Artikel 3 Percentage van de verlaging, weigering, waarschuwing en individualisering

  • 1. Het college stelt de verlaging van de uitkering vast op:

    • a.

      5% van de uitkeringsnorm gedurende één maand bij gedragingen van de eerste categorie;

    • b.

      10% van de uitkeringsnorm gedurende één maand bij gedragingen van de tweede categorie;

    • c.

      20% van de uitkeringsnorm gedurende één maand bij gedragingen van de derde categorie;

    • d.

      100% van de uitkeringsnorm gedurende één maand bij gedragingen van de vierde categorie;

    • e.

      blijvende weigering van uitkering bij gedragingen van de vijfde categorie zover het verloren of niet behouden inkomen meer bedraagt dan de uitkeringsnorm per maand;

    • f.

      blijvende verlaging van het deel van de uitkering bij gedragingen van de vijfde categorie wat gelijk is aan het verloren of niet behouden inkomen zover dit minder bedraagt dan de uitkeringsnorm per maand.

  • 2. Het college kan afzien van het verlagen van de uitkering en volstaan met een schriftelijke waarschuwing bij een verwijtbare gedraging als bedoeld in artikel 2 categorie 1 tot en met 3 indien in de voorafgaande twee jaar geen sprake is geweest van een andere verwijtbare gedraging en de verwijtbare gedraging niet heeft geleid tot een benadelingsbedrag.

  • 3. Het college kan, in afwijking van het eerste lid, het percentage of de duur van de verlaging hoger of lager vaststellen, rekening houdend met de ernst van de gedraging, de mate van verwijtbaarheid en de individuele omstandigheden van de uitkeringsgerechtigde.
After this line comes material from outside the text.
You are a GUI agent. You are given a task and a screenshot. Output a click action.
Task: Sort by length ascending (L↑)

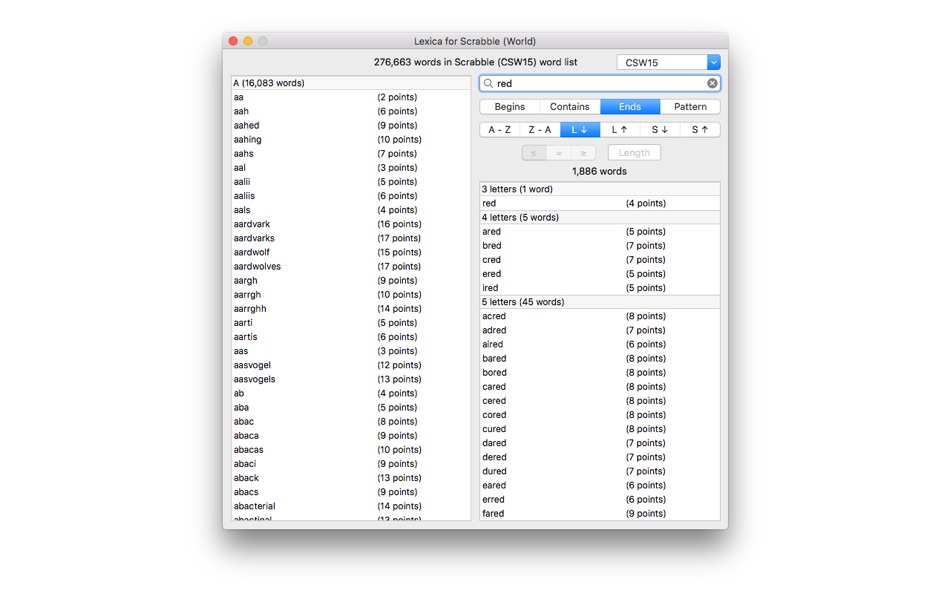coord(620,130)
Artikel 4 Toepassing verlaging of weigering

  • 1. De verlaging wordt direct en volledig toegepast op de voor de uitkeringsgerechtigde van toepassing zijnde uitkering, met ingang van de kalendermaand volgend op de datum waarop het besluit tot het opleggen van de maatregel aan de uitkeringsgerechtigde is bekendgemaakt.

  • 2. Indien de verlaging op deze wijze niet of niet volledig geëffectueerd kan worden, wordt de verlaging toegepast met ingang van de eerste dag van de gedraging of van de periode waarop de gedraging betrekking heeft.
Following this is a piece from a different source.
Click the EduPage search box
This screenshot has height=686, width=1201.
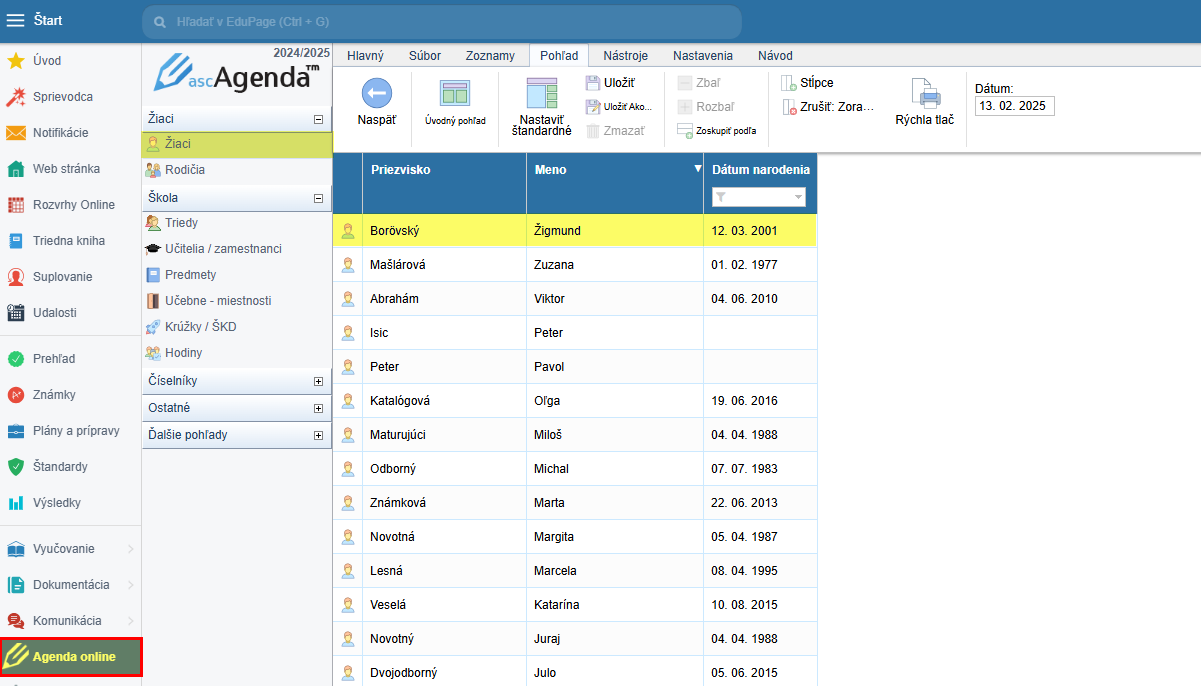[441, 21]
  • 3. In afwijking van het eerste lid wordt de verlaging of weigering toegepast vanaf de ingangsdatum van de uitkering indien de gedraging wordt geconstateerd bij de beoordeling van een aanvraag.
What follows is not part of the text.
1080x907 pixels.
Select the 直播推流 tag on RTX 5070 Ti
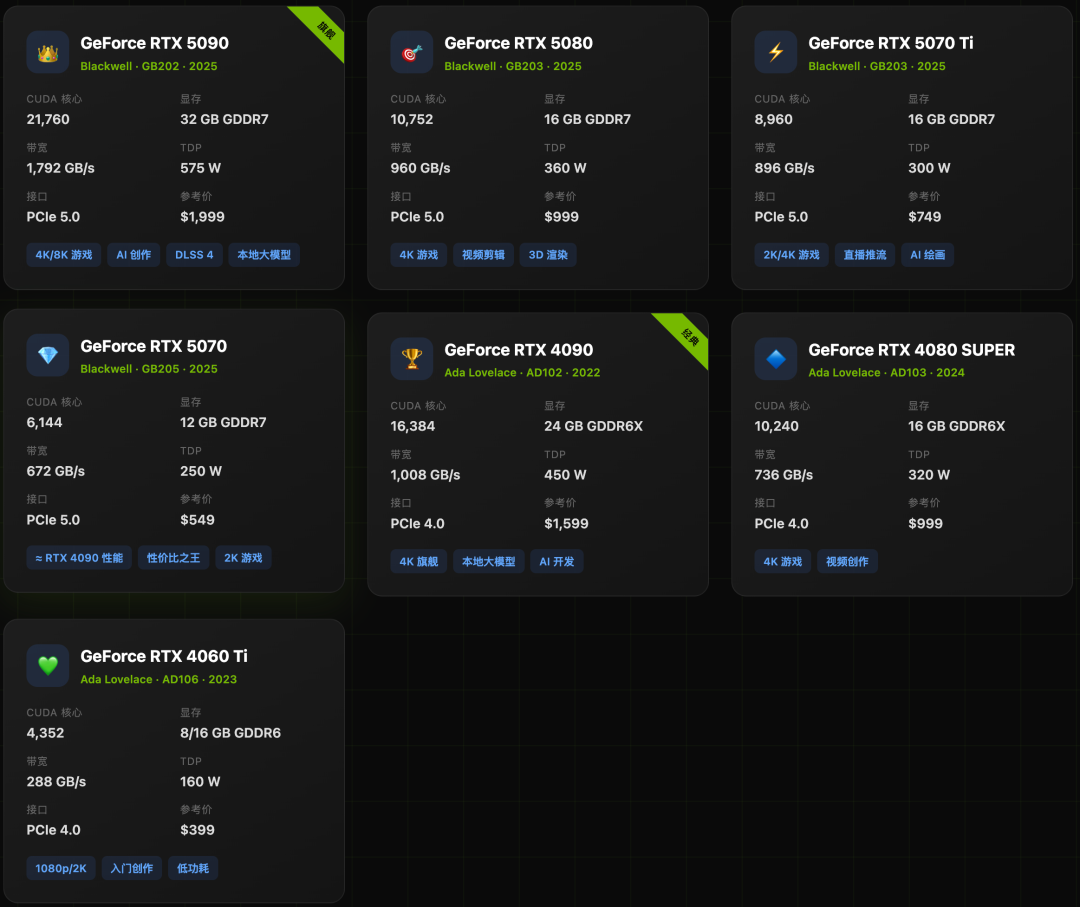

  • 4. Het college ziet af van een verlaging of weigering indien de gedraging meer dan één jaar voor de constatering van die gedraging door het college plaatsgevonden heeft, tenzij de gedraging een schending van de inlichtingenplicht inhoudt en als gevolg van die gedraging sprake is van een benadelingsbedrag. Een afstemming wegens schending van de inlichtingenplicht wordt niet opgelegd na verloop van vijf jaren nadat de betreffende gedraging heeft plaatsgevonden.

Artikel 5 Periode van de verlaging, recidive en cumulatie

  • 1. Indien de uitkeringsgerechtigde zich binnen 12 maanden na een eerste verwijtbare gedraging opnieuw schuldig maakt aan een verwijtbare gedraging uit dezelfde of een hogere categorie, wordt de periode van afstemming verdubbeld.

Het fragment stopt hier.